Study material ::
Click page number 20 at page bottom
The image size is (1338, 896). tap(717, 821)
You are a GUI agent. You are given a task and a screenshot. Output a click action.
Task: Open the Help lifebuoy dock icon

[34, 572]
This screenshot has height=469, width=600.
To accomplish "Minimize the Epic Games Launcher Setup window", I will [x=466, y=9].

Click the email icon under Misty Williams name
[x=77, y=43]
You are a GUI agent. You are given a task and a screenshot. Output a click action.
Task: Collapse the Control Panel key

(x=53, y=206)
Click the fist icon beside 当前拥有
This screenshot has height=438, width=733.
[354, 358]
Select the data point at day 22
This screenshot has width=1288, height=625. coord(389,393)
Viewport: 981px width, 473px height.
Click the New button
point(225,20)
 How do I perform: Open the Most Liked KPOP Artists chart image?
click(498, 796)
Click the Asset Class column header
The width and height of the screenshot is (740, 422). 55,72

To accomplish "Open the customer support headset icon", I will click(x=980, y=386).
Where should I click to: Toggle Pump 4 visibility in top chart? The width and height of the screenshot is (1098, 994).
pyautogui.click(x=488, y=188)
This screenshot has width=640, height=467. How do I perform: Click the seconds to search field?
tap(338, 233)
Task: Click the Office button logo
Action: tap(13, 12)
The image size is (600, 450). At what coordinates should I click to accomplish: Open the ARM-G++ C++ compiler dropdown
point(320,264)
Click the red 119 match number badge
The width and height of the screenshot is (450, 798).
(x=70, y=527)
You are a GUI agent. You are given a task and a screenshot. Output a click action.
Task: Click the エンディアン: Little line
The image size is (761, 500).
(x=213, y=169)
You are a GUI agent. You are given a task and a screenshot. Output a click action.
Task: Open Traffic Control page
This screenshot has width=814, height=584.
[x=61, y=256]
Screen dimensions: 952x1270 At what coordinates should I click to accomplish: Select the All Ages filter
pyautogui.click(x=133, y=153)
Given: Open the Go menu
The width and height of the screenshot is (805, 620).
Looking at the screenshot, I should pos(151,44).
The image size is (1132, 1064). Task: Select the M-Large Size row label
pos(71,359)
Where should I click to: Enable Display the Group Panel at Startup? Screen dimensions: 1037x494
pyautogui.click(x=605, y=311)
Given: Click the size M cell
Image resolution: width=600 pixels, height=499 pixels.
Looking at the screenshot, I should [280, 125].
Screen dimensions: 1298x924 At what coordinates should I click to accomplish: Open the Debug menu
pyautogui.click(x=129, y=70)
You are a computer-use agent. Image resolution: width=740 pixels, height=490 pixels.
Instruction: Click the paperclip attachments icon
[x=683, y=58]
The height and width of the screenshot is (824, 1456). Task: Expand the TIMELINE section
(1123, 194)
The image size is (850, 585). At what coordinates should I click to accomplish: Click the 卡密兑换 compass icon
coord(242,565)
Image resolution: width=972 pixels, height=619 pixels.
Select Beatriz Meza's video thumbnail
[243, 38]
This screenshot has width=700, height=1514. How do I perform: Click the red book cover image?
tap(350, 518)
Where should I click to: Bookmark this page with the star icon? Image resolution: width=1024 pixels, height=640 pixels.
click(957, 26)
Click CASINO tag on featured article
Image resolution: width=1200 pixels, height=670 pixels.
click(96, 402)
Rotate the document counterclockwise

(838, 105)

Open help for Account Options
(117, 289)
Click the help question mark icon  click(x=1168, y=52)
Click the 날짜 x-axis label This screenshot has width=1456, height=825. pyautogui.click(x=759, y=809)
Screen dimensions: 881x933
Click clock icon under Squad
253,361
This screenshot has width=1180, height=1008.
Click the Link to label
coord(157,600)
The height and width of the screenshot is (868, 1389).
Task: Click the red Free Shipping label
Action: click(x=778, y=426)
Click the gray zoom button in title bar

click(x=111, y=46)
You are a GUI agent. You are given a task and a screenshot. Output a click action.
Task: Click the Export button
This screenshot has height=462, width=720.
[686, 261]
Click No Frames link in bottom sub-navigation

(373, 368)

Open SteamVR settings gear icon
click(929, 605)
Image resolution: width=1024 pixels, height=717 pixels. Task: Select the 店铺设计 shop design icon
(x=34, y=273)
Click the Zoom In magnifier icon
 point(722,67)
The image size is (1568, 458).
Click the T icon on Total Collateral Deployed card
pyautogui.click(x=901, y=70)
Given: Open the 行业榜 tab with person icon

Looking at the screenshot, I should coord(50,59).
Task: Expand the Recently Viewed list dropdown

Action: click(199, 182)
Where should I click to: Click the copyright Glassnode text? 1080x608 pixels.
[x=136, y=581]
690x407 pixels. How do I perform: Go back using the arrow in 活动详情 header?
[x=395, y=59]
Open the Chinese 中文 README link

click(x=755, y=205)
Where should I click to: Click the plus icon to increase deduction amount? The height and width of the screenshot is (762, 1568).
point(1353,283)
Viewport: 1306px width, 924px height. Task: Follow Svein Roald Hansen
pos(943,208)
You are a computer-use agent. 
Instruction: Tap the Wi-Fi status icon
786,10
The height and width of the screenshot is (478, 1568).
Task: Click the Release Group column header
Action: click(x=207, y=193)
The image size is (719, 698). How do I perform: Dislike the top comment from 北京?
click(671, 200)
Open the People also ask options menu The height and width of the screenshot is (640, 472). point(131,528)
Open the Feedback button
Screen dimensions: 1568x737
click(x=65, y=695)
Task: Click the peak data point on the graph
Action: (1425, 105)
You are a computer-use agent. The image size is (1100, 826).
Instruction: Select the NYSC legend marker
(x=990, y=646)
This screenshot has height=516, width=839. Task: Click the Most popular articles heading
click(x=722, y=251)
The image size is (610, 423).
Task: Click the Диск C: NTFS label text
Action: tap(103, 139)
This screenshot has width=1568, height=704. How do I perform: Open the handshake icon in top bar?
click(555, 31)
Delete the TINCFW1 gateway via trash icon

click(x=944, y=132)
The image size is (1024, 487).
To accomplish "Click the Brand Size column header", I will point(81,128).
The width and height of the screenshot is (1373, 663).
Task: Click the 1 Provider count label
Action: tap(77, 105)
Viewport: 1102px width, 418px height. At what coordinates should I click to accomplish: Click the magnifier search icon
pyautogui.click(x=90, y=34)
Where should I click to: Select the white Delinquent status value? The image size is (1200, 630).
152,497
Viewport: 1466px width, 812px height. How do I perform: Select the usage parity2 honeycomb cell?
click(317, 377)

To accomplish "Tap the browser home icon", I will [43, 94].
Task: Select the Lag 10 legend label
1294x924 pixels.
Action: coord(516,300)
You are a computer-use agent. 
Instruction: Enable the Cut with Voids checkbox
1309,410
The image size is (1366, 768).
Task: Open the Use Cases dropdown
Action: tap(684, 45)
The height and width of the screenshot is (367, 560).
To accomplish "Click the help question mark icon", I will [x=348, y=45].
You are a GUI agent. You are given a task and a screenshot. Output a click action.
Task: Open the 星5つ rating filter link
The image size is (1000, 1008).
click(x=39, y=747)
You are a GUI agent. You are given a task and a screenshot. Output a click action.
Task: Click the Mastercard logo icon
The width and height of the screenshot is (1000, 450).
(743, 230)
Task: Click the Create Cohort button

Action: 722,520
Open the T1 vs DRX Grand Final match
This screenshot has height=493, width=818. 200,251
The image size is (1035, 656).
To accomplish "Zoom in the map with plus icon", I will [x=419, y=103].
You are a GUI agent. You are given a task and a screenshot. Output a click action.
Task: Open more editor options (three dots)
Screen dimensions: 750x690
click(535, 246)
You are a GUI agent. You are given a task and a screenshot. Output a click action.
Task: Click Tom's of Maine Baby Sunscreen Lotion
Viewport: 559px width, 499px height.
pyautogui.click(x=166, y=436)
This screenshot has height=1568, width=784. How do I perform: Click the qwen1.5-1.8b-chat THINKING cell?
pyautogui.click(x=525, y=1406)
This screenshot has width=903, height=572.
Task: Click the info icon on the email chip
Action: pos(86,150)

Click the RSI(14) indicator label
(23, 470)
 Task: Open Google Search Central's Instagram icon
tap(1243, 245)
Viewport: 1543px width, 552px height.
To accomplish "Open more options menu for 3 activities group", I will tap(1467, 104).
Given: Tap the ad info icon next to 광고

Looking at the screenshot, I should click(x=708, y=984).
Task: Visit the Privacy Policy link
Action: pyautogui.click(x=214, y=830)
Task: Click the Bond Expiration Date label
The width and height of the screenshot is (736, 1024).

Exercise ::
Which of the lines above carry the string "question"? Pick them out and copy them.

Exercise answer ::
Click the help question mark icon  click(x=1168, y=52)
To accomplish "Click the help question mark icon", I will [x=348, y=45].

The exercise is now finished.